London. Große Emotionen, jede Menge Spektakel und Queen Elizabeth II als 'Bond-Girl': Mit einer bewegenden Reise durch die Geschichte Großbritanniens und Showeffekten im besten Hollywood-Stil hat London die Athleten der Welt begrüßt und vier Milliarden Zuschauer in aller Welt begeistert.
Zauberhaft, entzückend, spleenig, lustig, nachdenklich: Das sind Begriffe, mit
denen man lange nicht, vielleicht noch nie, an eine olympische Eröffnung gedacht
hat. Filmregisseur Danny Boyle hat genau das in pralle eineinhalb Stunden im
Londoner Olympiastadion hinbekommen. Auf den ersten Blick nicht bombastisch,
sogar entschieden das Gegenteil: marschierten 2008 in Peking genau 2008 Trommler
auf, ließ Boyle zum Auftakt der "Insel der Wunder" Gänse, Ziegen und Schafe in
ein idyllische Landschaft führen. Offenbar wegen Tierschützer-Protesten
trotteten sie knapp vor Beginn der Show, neun Uhr englischer Zeit, wieder
hinaus.
Und natürlich war Boyle ("Trainspotting", "Slumdog Millionaire") so
clever, nicht lange romantisch-gestrig zu wirken. So rauschte vorab eine
Fliegerstaffel der Air Force übers Stadion, und die LED-Lichter - eine
stadiongroße Anzeigetafel, jeder Zuschauer schwenkte eine eine Lichttafel -
blinkten imposant. Jetzt ließ Boyle es krachen, aber gehaltvoll.
Ungeheuer charmant, ein wenig wirr
Es begann eine bebilderte Geschichtsstunde, zugleich eine Feier
britischer Kultur, Eigenart und Großartigkeit. Hunderte kleiner und großer
Einfälle, 10.000 Mitwirkende, 25.000 Kostüme für rund 60.000 im Stadion und
mutmaßlich - hoffentlich - eine Milliarde TV-Zuschauer: Die 35 Millionen Euro,
die Boyle zu Verfügung hatte, waren jeden Penny wert. Die "größte Show der
Welt", wie versprochen? Jedenfalls ungeheuer charmant, bei dieser Größe.
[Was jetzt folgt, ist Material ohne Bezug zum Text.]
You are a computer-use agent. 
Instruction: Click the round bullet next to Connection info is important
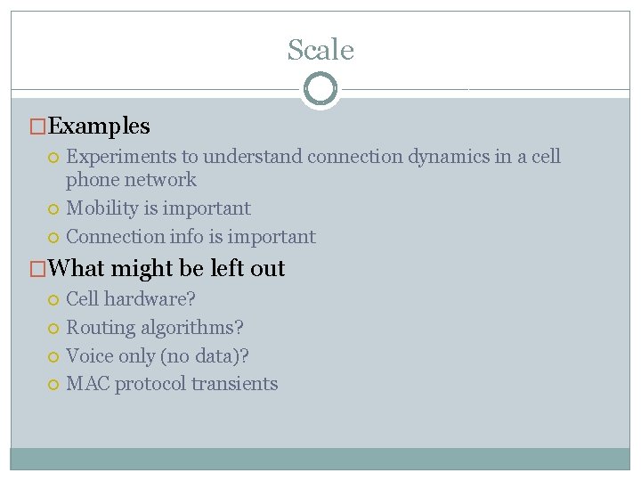click(53, 238)
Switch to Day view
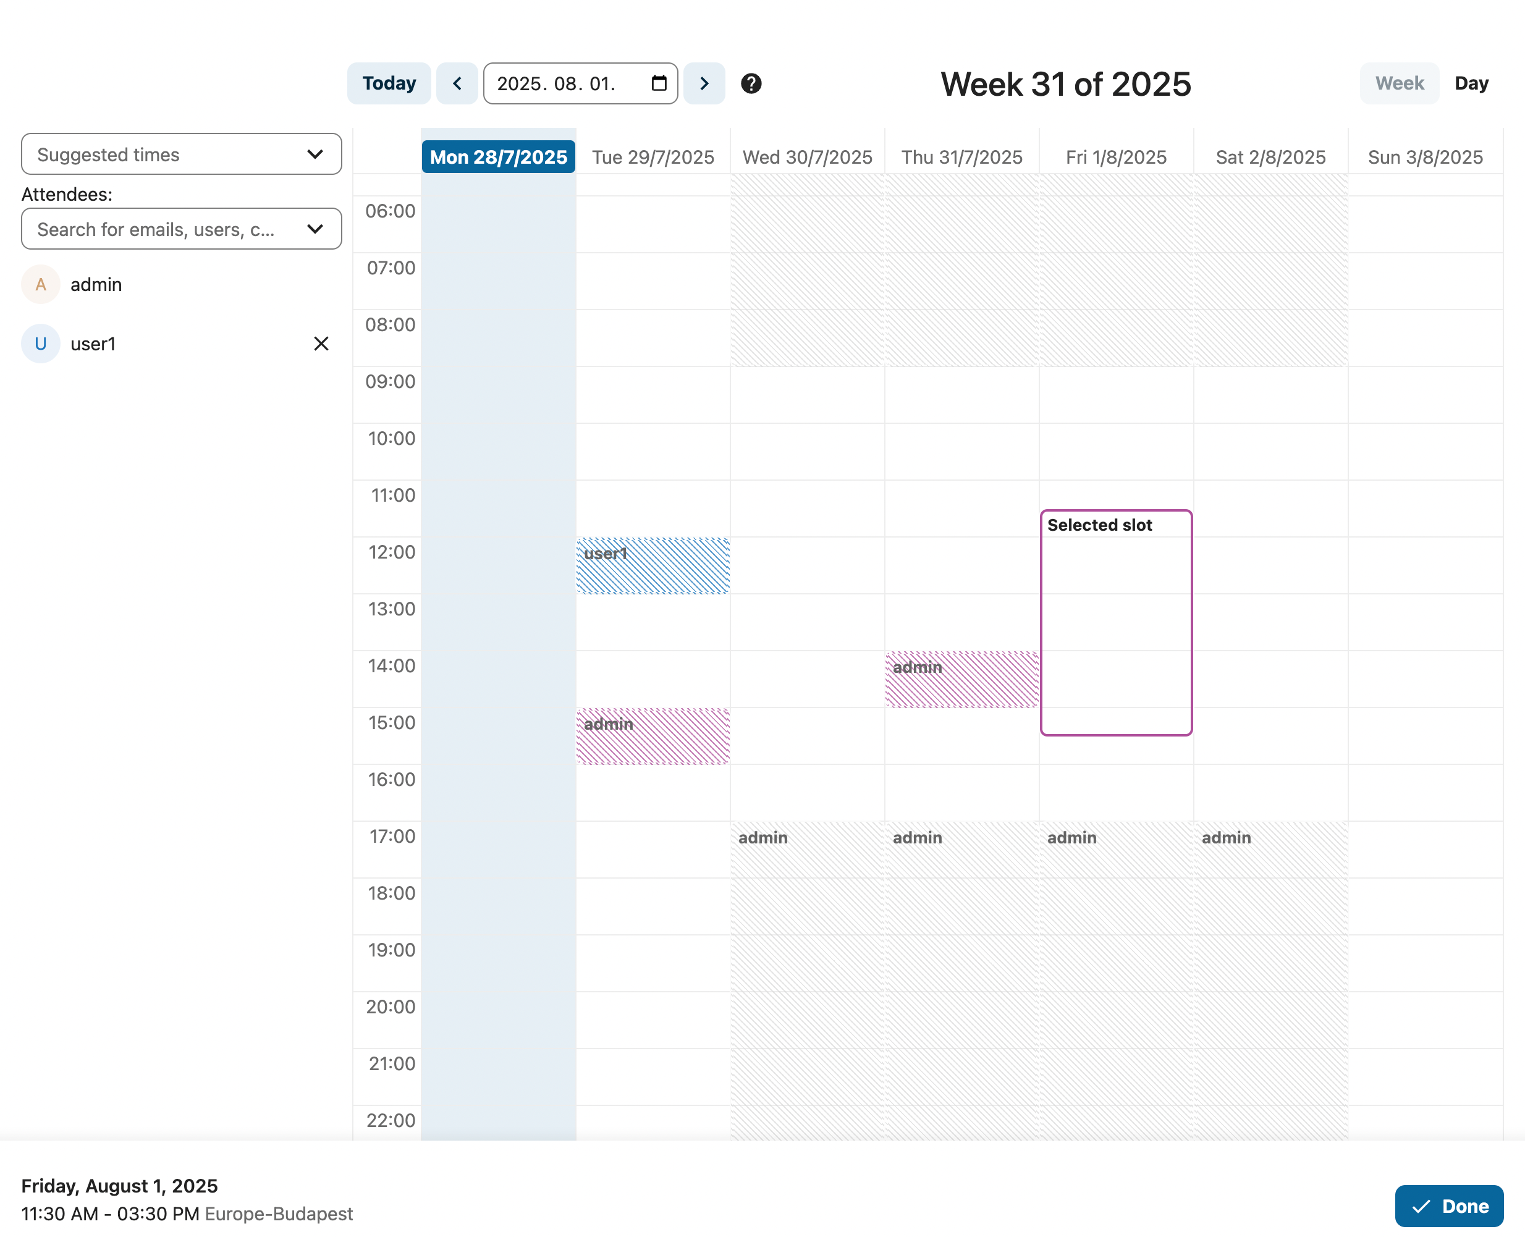 1471,83
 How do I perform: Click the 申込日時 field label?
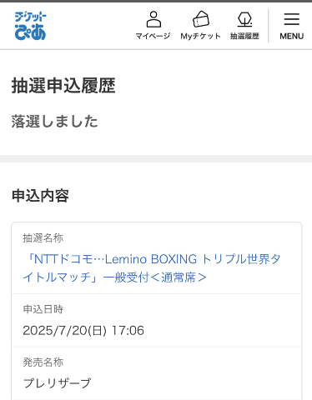click(x=43, y=309)

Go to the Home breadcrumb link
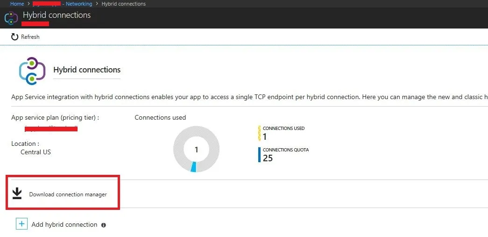coord(17,4)
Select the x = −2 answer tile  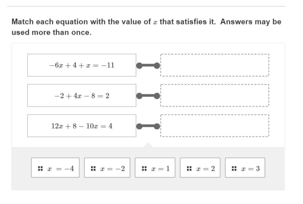click(107, 168)
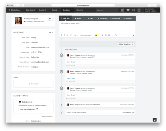
Task: Click the broadcast notifications icon
Action: (x=133, y=10)
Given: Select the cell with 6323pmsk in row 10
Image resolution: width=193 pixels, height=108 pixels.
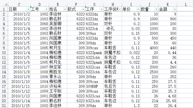Looking at the screenshot, I should coord(94,52).
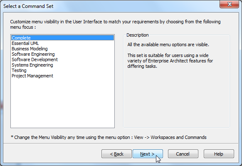Cancel the command set dialog
The width and height of the screenshot is (242, 166).
point(183,154)
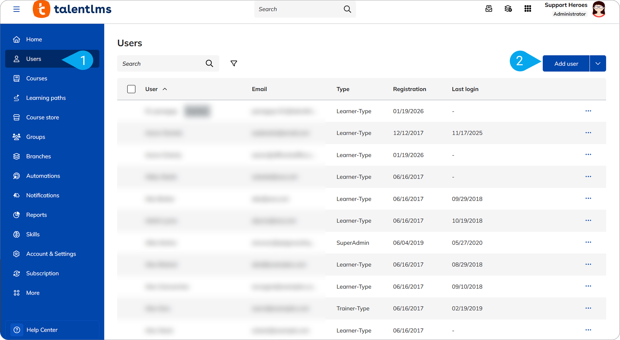Click the messages inbox icon

tap(489, 9)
Das ländliche Idyll, das idealisierte frühe England, wurde jäh
abgelöst durch das "Pandämonium", die industrielle Revolution, wandernde
Arbeitermassen, die die Verwandlung des Landes mit dem Verschwinden der Dörfer
und dem Emporwachsen der Schlote anpackten. Der Erste Weltkrieg klang an, ein
Dampfschiff schaukelte durchs Stadion, unendlich viele Details und Anspielungen
zu krachenden Rhythmen. Das war dann doch monumental, und ein wenig wirr:
Sozialgeschichte als Massen-Theater im Zeitraffer. Am Ende wurde ein frisch
geschmiedeter Eisenring emporgehoben und fügte sich in die rotglühenden
olympischen Ringe.
Rasanter Umbau, ein Einspielfilm: Bond-Darsteller Daniel Craig holt
die Queen - gespielt von sich selbst, wie cool! - im Palast ab, im Hubschrauber
geht es zum Stadion, ein Fallschirmabsprung - und Queen Elizabeth kommt
leibhaftig ins Stadion. Eine Prise Patriotismus: der "Union Jack" wird
aufgezogen, das Stadion blinkt in Rot, Weiß und Blau. Hier ging es nicht um das
Völker verbindende unter den Ringen - das hat man oft gesehen, und dafür ist die
Stadt London selbst ja Beispiel genug -, sondern um das Britische dieser
Spiele.
JK Rowling liest "Peter Pan"
Weiter ging es mit Boyles Überraschungen: eine Doppel-Hommage an die
großartige britische Kinder-Literatur und an National Health Care, das
kostenlose System der Gesundheitsversorgung. "Harry Potter"-Autorin JK Rowling,
sonst eher scheu, las den ersten Absatz aus "Peter Pan" an den Betten eines
Kinder-Krankenhauses, anschließend vertrieb die zauberkräftige Nanny Mary
Poppins eine Reihe Bösewichter von Kapitän Hook bis Lord Voldemort aus den
Kinderzimmern - alle als Pappmaché-Figuren wie im Kölner Karneval.
Schließlich die schwungvolle Liebesgeschichte von Frankie und June,
die Großbritanniens unerschöpflichen Beitrag zur Popkultur zelebriert. Und am
Ende noch ein Memento Mori, "Abide with me", ein christliches Lied über Abschied
und Tod.
Ein Show, von der man gern ein, zwei Wiederholungen sähe, weil man so
viele Details verpasst hat. Aber, wie es früher hieß: Doch nun zum Sport.